### [Fuente]
▼

El titanio es el noveno elemento químico más abundante en la corteza terrestre y está presente en decenas y decenas de minerales. Sin embargo, no se tuvo constancia de su existencia hasta finales del s. XVIII. En 1795 Martin Heinrich Klaproth lo bautizó inspirándose en los titanes, antiguos dioses de la mitología griega e hijos de Gea (Tierra). Pese a no ser un metal de uso histórico, el titanio cobró gran importancia en las diferentes artes plásticas a lo largo del s. XX hasta convertirse en un elemento de gran transcendencia.
Una nueva arquitectura
Cualquier persona que viva en Bilbao o alrededores asociará automáticamente el titanio con el museo Guggenheim. Para que luego se diga que los materiales artísticos no tienen importancia. Cuando Frank Gehry diseñó un gigantesco barco metálico junto a la ría del Nervión inició una pequeña revolución arquitectónica. Es cierto que desde los años 70 ya se venía empleando el titanio con ese fin, pero su uso en un edificio tan singular y de dimensiones colosales supuso un antes y un después.
La decisión de emplear titanio para forrar el museo no fue sencilla. Uno de los grandes inconvenientes era su precio: más del doble que el del acero de uso tradicional. Si tenemos en cuenta que se emplearon 42 875 paneles (o 33 000 según otras fuentes), estamos hablando de un auténtico dineral. Eso sí, con el titanio se pueden hacer planchas de la mitad de grosor, así que tampoco fue un drama. A partir de ahí todo fueron ventajas: es un material ligero, pero con una elevadísima resistencia mecánica, aguanta bien frente a la corrosión gracias a la capa de óxido que lo cubre y ofrece una estética insuperable en la que el color varía en función de las condiciones ambientales.

▲

### [Información registrada]
▼

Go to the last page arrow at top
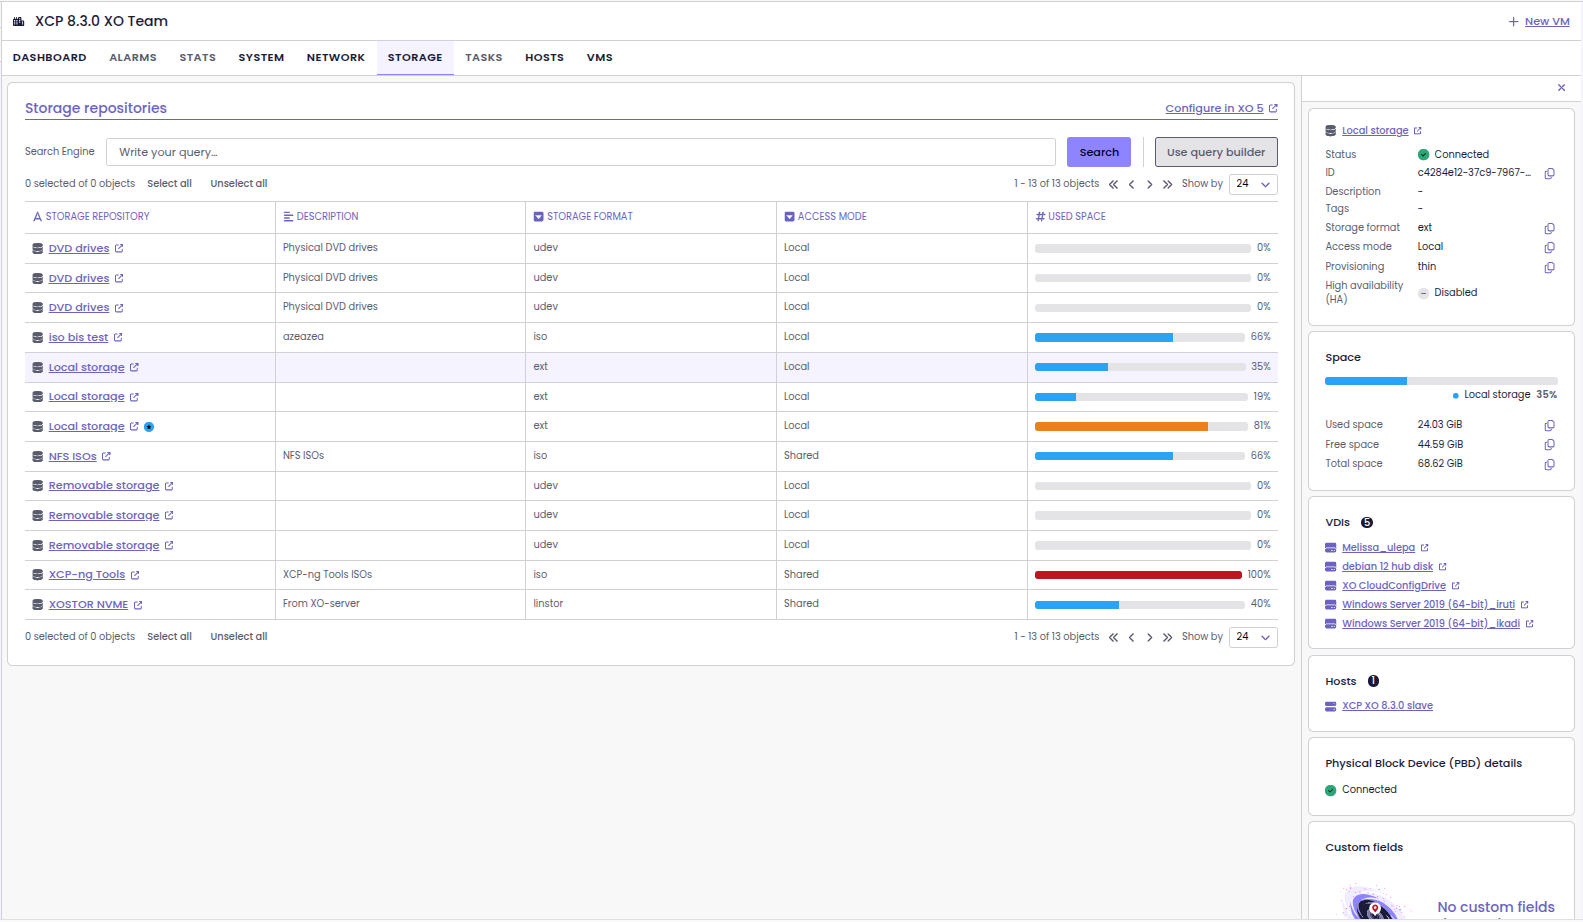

▲

### [Enunciado]
Escribe la continuación del texto sobre el titanio, empezando justo después de su última oración.

### [Ejercicio resuelto]
Así el Guggenheim se convirtió en el primer gran icono arquitectónico de titanio, lo que no quiere decir que sea el único. Por citar algunos casos repartidos por todo el orbe, tenemos: el Museo de la Ciencia de Glasgow, el Gran Teatro Nacional de Pekín, la Biblioteca Cerritos Millenium de California o la sede de Fuji en Japón. En la mayoría de los casos el titanio se combina con el vidrio, en lo que resulta una de las parejas de materiales más exitosas de este siglo.
Arcoíris metálico
Pese a los edificios que acabamos de mencionar y el nombre del elemento que nos ocupa, no siempre se ha usado el titanio para obras de grandes dimensiones. El titanio en forma metálica también se puede emplear en esculturas y en joyería. En estos casos resulta de gran interés una propiedad bastante peculiar del metal: puede ofrecer diferente color en función del grosor de la capa de óxido que lo cubre.
Sobre la superficie del titanio se crea una delgadísima capa de óxido (de menos de una micra) que interactuará con la luz y provocará que veamos un color u otro. Seguro que en alguna ocasión has visto una especie de arcoíris en un charco con restos de aceite o en una pompa de jabón. Pues este mecanismo es similar: la luz blanca se dispersa al entrar en contacto con la superficie del óxido y se generan interferencias que varían con el grosor, permitiendo que sólo se observen ciertas longitudes de onda, es decir, ciertos colores. Para lograr diferentes colores se puede alterar el grosor del óxido mediante un proceso que se conoce como anodización en el que el titanio se conecta a una fuente de alimentación. Jugando con el voltaje que se aplica se provocan reacciones de oxidación-reducción y se logra una capa más o menos delgada en función del color que deseemos lograr (Imagen 4).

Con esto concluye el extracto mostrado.